**PASSAGE SHOWN**.
Wednesday, January 27, 2010

You've Got to be Carefully Taught

I went in to watch the news yesterday partway through a segment on revising school text books in Texas. Apparently it involved omitting and/or changing references to the War between the States, the Liberty Bell and Christmas. Lots of people were upset, but I can't comment on the report, because I just didn't see enough.

I can, however, write on a text book which has a home in our basement. Among Ernie’s large collection of books is a relic from his early education. It is entitled Southern Lands, written by Harlan H. Barrows, Edith Putnam Parker and Margaret Terrell Parker and published originally in 1929. It might be worth keeping just for the graffiti inside the front cover. 75 cents for a textbook!*


It’s a "geography" book: you know, the subject that doesn’t exist any more—it’s Social Science these days. They might just as well have called it social science even way back then: this is a dense book, packed with facts and figures, charts and study questions, way more complex than anything you would find in today’s grade schools, or maybe even colleges.The authors write of the Belgian Congo and Rhodesia and there's not a single stan in sight.

**SUPPLIED INFORMATION**.
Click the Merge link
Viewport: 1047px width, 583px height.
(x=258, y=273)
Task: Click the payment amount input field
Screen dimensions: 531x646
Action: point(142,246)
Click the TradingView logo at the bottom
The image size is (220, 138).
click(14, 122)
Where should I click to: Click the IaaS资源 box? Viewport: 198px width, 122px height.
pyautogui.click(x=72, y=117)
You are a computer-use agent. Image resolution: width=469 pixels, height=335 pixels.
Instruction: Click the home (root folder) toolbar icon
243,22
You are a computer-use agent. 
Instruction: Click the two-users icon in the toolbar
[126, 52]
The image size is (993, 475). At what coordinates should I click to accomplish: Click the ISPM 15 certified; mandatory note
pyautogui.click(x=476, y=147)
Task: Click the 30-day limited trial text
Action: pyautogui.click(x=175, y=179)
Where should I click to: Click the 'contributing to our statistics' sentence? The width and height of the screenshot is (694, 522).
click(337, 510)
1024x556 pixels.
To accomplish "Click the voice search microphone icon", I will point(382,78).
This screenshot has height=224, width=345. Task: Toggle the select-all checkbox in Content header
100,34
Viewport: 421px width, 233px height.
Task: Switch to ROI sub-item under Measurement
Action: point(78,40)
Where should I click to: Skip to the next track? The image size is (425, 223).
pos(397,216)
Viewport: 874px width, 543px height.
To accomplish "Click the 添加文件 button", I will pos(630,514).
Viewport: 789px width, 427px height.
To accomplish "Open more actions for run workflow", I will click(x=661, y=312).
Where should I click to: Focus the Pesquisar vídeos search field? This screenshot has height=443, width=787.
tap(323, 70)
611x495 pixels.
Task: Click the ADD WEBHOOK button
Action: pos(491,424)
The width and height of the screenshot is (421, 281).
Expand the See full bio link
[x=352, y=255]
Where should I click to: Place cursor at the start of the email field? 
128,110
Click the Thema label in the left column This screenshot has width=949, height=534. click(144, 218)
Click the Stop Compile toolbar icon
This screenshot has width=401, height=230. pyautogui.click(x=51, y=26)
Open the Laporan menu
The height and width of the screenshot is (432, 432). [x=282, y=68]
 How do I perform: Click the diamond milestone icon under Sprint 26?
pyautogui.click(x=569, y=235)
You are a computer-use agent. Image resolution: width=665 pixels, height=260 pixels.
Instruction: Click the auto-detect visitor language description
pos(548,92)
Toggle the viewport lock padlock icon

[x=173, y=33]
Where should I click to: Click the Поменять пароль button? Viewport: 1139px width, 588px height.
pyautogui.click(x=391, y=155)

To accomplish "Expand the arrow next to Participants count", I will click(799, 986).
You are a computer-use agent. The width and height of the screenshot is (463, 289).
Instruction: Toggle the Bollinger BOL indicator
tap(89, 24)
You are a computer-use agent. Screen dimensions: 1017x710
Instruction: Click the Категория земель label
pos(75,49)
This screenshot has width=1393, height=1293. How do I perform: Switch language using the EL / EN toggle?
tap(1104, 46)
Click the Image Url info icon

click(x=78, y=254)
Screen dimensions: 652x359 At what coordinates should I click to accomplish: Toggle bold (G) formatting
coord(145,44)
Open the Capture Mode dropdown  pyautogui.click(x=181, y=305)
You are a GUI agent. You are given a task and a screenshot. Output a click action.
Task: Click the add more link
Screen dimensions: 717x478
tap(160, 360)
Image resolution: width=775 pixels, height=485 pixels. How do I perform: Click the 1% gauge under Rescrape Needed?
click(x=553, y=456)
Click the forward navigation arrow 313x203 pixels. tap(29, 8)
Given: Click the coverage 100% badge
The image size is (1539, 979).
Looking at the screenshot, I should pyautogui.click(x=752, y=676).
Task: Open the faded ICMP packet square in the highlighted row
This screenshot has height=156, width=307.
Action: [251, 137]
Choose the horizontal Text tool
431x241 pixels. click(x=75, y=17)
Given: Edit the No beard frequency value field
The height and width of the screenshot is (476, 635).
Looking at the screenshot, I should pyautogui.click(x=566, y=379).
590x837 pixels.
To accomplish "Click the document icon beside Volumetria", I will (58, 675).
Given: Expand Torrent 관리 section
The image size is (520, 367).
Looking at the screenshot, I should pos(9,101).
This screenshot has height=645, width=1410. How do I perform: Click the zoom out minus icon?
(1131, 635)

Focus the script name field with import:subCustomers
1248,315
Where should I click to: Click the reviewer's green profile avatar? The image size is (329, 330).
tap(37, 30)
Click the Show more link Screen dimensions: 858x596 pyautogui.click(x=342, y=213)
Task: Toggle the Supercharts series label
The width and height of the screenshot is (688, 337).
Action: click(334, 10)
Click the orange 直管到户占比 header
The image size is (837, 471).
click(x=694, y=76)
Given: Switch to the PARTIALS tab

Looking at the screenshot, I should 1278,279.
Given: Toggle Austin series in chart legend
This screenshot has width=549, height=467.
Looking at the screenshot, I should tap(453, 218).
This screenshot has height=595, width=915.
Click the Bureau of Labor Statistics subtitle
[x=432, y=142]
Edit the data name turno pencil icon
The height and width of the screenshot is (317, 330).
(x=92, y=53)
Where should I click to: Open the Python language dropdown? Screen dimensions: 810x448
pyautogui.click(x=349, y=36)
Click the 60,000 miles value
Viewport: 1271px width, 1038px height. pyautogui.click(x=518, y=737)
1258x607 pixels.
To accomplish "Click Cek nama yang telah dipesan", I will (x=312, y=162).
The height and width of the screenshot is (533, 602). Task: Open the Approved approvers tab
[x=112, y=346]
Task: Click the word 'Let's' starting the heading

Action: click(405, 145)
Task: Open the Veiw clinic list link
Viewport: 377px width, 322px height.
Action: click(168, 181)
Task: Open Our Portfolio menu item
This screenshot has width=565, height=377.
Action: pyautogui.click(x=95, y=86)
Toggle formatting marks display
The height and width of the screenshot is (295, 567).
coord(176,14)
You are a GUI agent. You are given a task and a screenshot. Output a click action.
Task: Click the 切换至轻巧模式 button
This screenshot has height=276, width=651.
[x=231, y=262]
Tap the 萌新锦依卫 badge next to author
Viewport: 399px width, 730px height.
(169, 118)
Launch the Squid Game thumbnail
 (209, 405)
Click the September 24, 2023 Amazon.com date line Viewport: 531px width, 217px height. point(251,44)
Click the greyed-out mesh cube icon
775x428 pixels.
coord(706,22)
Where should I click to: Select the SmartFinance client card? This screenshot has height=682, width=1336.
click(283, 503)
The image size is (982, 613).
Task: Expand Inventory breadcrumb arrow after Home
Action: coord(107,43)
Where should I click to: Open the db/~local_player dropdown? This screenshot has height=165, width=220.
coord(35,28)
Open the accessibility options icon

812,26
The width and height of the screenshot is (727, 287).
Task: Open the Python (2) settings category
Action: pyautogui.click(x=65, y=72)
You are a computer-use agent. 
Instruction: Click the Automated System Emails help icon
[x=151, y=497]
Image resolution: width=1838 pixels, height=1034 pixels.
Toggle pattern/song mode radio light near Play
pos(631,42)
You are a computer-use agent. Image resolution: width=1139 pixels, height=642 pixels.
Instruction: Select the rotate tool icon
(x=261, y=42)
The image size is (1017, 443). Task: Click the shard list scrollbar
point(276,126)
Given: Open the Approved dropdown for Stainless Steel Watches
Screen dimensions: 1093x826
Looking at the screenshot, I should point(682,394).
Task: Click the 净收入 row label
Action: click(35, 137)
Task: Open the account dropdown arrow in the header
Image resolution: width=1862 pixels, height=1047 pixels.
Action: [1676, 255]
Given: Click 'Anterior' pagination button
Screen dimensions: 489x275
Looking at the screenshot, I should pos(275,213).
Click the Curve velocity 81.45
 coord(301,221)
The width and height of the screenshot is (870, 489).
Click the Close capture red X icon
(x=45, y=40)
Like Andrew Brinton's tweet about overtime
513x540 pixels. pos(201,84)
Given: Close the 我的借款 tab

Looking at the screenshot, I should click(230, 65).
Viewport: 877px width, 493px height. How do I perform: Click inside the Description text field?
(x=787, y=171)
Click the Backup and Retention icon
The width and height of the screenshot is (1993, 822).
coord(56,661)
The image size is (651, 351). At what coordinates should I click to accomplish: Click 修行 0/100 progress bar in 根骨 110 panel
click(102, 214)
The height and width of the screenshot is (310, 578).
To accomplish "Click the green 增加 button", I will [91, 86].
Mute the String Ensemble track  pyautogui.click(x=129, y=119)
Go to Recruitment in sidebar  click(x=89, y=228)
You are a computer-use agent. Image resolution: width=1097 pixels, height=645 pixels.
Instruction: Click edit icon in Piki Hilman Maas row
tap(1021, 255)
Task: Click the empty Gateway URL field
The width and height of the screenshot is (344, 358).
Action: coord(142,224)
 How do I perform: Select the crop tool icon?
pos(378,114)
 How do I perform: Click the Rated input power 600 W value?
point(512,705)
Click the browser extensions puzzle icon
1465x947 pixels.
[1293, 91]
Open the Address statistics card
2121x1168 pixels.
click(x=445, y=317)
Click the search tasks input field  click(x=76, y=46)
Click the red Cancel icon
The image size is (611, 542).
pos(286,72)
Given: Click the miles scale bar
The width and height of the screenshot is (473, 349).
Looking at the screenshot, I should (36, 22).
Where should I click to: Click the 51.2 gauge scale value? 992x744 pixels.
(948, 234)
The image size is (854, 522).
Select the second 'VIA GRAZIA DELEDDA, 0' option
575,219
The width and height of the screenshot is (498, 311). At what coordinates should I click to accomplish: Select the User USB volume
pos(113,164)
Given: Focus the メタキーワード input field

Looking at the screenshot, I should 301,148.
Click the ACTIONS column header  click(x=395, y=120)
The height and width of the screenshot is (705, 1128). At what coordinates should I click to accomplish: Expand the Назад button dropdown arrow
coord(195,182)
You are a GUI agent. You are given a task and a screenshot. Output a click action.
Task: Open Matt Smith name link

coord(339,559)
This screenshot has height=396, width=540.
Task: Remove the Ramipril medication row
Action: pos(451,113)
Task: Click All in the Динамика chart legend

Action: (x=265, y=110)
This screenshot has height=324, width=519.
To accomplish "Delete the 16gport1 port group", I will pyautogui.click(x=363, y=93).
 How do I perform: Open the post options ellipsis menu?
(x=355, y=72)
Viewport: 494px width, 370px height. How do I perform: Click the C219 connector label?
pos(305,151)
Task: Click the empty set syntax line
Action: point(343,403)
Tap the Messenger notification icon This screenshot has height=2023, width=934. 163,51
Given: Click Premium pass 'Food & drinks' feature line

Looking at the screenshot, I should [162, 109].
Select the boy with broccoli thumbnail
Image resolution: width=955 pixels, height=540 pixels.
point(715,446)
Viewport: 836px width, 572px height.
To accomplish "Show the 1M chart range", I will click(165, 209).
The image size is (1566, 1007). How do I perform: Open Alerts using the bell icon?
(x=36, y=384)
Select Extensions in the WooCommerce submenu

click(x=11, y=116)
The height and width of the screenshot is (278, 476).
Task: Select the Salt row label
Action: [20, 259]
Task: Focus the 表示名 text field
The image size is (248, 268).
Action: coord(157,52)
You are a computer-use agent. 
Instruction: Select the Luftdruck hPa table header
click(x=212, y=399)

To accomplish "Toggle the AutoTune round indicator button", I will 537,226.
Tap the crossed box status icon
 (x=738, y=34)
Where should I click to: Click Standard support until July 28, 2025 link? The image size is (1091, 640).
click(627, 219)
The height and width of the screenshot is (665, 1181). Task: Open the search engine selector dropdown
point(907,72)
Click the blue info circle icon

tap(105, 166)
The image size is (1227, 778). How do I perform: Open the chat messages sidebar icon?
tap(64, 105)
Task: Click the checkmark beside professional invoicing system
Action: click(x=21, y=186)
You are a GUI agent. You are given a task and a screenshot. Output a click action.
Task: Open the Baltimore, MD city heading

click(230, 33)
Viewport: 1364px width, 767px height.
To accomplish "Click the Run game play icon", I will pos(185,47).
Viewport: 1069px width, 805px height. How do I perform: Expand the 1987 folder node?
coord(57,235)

**THE TASKS**.
- A) Reproduce verbatim the stretch of the blog post on the old geography textbook from "I went in to" through "didn't see enough.".
- B) Carry on the blog post on the old geography textbook from the point where it stops.

**ANSWERS TO THE PROBLEMS**.
- A)
I went in to watch the news yesterday partway through a segment on revising school text books in Texas. Apparently it involved omitting and/or changing references to the War between the States, the Liberty Bell and Christmas. Lots of people were upset, but I can't comment on the report, because I just didn't see enough.

- B)
And here's page 131, in which our triumvirate describes the problems of Mexico:

As a rule, they received little pay for their work. Sometimes the received none. Small wages mean low standards of living. Great numbers of Mexicans have become used to such standards. Since they do not know better ones, they do not wish for them. They do not know how to help themselves if they have a chance to do so.
You've got to be carefully taught

*I hate geography
In case of fire, throw this in.
Don't be hard on this book
me lad–75¢ it cost me dad
This book is nice and new
but the junk inside it is just gue (sic)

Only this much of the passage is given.